QUEI MIGRANTI INGHIOTTITI DAL MARE SVANITI NEL NOSTRO SILENZIO di Domenico Quirico

QUEI MIGRANTI INGHIOTTITI DAL MARE
SVANITI NEL NOSTRO SILENZIO
di Domenico Quirico




I morti appartengono sempre a qualcuno. Eroi, martiri, simboli, rimorsi, ricordi, riepilogazioni del tempo pubblico e privato, amori, delusioni, dolori: ce li contendiamo i morti, che siano nostri o loro, da far rivivere nella memoria i primi, da cancellare nella maledizione gli altri. Nel fondo sempre c’è quella infedeltà tragica che rimproveriamo a chi ci ha abbandonato e che, svelandoci il dolore, in qualche modo ci impedisce di vivere. Ma ci sono, oggi, ora, dei morti che non sembrano appartenere a nessuno, che nessuno rivendica, accantonati in un margine di silenzio così fitto che sembra approdare ai territori lugubri del non essere. Sono davanti a noi i morti più disperatamente soli che io abbia mai incontrato: i migranti.

Non è solo la constatazione che la loro morte non è più notizia, come si dice. I naufragi, l’ultimo tre giorni fa, le barche perdute, i cadaveri che la risacca porta sulle rive o la neve nasconde, il disperato racconto dei superstiti, non sono neppur più abitudine. Sono niente, strani fuochi fatui, laggiù sullo sfondo. Gli innominati del terzo millennio. Come se della morte in se stessa non ci fosse nulla da dire, perché quegli uomini, donne, bambini sono davvero al di là di una soglia che nessuno può varcare senza sparire a sua volta, che nessuna parola può raggiungere senza perdere significato. Un mondo notturno dove regnano nello stesso tempo strepito e silenzio.
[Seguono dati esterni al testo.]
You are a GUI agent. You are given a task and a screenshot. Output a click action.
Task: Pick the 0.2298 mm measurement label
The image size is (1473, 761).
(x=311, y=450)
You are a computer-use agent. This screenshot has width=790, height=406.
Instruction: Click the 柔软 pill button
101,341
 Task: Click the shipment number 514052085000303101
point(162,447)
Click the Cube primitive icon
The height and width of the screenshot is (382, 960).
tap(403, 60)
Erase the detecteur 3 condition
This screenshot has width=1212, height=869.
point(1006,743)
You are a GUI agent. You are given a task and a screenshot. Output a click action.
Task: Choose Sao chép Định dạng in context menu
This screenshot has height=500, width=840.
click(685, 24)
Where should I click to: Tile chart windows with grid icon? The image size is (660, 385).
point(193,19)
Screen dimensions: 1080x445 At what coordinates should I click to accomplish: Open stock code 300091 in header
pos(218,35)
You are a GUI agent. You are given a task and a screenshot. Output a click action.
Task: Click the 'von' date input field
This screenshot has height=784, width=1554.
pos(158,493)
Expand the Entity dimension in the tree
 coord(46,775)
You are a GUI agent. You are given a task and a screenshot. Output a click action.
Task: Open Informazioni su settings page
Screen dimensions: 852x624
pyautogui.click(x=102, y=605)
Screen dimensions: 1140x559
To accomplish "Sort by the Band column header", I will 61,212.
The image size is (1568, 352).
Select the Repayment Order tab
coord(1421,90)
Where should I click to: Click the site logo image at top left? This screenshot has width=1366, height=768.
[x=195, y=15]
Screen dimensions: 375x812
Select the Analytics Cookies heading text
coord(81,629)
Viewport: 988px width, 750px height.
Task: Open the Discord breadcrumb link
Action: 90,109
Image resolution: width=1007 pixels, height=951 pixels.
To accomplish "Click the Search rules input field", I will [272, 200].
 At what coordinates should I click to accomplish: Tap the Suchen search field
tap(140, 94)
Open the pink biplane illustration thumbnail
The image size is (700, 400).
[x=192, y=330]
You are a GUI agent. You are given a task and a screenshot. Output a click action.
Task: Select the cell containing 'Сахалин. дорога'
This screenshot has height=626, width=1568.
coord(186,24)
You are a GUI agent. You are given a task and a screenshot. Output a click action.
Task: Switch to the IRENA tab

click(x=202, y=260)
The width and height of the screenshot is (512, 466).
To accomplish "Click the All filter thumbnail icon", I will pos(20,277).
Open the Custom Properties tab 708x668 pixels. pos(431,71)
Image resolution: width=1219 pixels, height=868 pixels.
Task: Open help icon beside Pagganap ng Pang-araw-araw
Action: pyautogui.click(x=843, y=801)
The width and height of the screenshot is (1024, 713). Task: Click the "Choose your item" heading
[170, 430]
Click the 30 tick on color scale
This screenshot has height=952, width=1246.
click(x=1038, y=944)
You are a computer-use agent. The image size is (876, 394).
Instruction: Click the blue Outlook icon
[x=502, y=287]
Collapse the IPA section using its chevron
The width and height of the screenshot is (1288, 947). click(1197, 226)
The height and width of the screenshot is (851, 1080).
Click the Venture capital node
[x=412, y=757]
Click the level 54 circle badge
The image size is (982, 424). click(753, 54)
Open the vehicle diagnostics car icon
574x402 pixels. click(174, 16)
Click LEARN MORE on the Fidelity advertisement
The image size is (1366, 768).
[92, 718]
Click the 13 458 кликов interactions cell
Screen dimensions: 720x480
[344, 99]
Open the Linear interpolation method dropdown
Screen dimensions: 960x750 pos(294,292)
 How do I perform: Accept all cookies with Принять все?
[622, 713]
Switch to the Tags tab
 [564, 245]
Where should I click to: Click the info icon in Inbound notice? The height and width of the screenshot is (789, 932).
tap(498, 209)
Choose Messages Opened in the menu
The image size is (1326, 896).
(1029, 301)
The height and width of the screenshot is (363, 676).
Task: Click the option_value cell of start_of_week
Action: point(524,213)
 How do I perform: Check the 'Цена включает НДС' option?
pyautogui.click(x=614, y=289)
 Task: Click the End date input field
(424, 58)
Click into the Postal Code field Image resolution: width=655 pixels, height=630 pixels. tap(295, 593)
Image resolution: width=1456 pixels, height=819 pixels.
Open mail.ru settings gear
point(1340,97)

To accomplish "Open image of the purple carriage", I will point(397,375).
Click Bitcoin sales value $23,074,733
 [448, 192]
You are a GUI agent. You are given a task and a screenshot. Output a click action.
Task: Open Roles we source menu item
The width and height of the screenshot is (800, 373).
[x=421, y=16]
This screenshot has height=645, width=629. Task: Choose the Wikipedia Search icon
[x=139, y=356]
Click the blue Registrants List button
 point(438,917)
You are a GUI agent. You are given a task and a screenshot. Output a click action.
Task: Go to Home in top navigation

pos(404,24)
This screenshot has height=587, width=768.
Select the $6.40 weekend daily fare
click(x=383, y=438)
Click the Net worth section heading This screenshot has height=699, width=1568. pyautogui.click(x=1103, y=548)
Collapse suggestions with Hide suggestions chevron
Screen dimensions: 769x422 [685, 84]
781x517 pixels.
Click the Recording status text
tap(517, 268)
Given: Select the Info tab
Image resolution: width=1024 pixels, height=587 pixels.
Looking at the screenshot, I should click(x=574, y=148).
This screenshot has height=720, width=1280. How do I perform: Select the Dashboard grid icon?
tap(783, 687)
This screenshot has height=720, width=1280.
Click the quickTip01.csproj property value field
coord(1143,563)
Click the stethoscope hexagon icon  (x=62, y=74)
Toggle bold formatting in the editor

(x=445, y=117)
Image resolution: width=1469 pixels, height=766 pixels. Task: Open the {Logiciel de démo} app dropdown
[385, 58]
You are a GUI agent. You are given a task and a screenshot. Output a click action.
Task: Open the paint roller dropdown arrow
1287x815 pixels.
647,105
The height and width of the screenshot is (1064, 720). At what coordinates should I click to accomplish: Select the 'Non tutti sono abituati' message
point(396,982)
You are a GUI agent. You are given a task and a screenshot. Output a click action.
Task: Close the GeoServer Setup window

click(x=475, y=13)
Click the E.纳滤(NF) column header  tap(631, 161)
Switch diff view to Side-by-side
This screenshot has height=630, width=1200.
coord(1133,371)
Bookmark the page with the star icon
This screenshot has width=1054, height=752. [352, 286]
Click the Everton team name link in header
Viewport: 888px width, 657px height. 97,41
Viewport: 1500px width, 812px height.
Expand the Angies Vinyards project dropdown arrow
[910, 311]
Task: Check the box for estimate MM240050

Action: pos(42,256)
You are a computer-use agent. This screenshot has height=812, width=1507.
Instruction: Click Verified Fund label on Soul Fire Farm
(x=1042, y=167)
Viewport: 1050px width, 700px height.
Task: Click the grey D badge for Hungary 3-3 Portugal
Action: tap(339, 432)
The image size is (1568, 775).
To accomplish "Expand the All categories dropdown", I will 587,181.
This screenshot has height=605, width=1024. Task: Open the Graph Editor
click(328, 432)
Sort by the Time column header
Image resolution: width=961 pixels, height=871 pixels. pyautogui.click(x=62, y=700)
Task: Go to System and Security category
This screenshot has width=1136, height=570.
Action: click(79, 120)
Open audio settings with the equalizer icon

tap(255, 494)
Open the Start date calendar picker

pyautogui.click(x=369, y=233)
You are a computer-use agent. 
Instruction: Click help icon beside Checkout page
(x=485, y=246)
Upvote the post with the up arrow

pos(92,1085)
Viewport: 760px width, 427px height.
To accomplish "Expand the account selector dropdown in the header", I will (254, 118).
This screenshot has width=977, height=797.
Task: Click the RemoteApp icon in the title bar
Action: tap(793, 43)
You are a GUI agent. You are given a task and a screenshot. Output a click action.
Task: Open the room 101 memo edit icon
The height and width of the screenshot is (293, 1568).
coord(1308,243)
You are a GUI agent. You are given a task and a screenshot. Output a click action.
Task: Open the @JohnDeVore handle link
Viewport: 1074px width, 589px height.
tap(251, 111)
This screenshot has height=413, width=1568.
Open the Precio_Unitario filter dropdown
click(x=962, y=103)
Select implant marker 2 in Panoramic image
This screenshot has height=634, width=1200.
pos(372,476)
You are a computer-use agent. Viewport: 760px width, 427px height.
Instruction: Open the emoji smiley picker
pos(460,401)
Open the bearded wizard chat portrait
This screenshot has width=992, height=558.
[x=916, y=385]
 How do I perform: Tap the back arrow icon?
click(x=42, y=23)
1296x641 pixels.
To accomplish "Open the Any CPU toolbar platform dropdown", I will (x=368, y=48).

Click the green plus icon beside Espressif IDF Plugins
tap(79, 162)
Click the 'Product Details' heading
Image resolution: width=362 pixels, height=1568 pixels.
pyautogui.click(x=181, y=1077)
Eppure muoiono in lacrime gridando invano al soccorso, con grande debolezza: come devono morire gli uomini. Non sono eroi ingombranti che ci gettano la loro morte addosso, che la cercano per imbarazzare la nostra paura di pensarci, che muoiono come se fossero in un melodramma. I soldati, i rivoluzionai, i jihadisti, anche i santi sanno morire, ci sono stati educati, lo hanno nel sangue, morire con contegno. Muoiono i migranti, pensando che sia cosa buona e giusta vivere, e perfino battersi per continuare a vivere, e forse perfino morire perché altri come loro continuino a vivere. Sono morti nostre, dunque, noi moriremo così e la pietà dovrebbe essere l’eco della sventura di un uomo e moltiplicarla.

Fino a poco tempo fa quelle morti così «umane» scatenavano racconti, immagini, riflessioni e maledizioni. È vero. Sono troppe le tragedie collettive intorno a noi di cui non ci occupiamo per rendere il silenzio per la morte dei migranti una eccezione rilevante: in un mondo che ha trasformato il rifiuto in ideologia, gli ha dato dignità di teoria economica, di progetto politico.

Quello che sconcerta è che nessuno, quei morti, li rivendica. I vivi, i migranti che sono arrivati qui, o attendono grazie a noi nel brutale parcheggio della Libia, quelli ce li contendiamo ancora, e con furia. Gli xenofobi per tener desta la fruttuosa paura dell’«invasione», metafisica come le bugie. E i buoni perché anche per loro è un argomento da usare che ne esemplifica, senza fatica, la virtuosa diversità. Ma i morti nessuno da questa parte del mare li vuole: forse perché, cattivi e buonisti, entrambi dovrebbero riflettere su di loro, e non vogliono farlo.

Ma non è tutto. Nessuno nei Paesi da cui partono ha mai chiesto di loro, si è interrogato sul destino di quelli che non sono arrivati, di dove siano sepolti, ha pensato di risalire con pazienza il filo terribile delle loro esistenze troncate. In nessun Paese dei migranti credo sia sbocciata neppure l’idea, certo retorica e vuota, di una giornata dedicata al sacrificio, inutile, di una generazione. Non certo i governi di quei Paesi che di quella morte sono in parte responsabili avendo creato le condizioni per la loro partenza disperata. Parlo dei popoli di quei Paesi; per loro dovrebbero essere eroi.

Allora è arrivato il momento in cui dovremmo parlare solo del grido dei morti. Bisogna registrarlo con accuratezza, metterlo via, conservarlo fino ad assordare la nostra ipocrisia. Un rumore insopportabile deve essere, da Apocalisse: il rumore che solo i morti sanno produrre. Sarà la loro
vendetta. Implacabili continueranno a scombinare il nostro gioco ipocrita.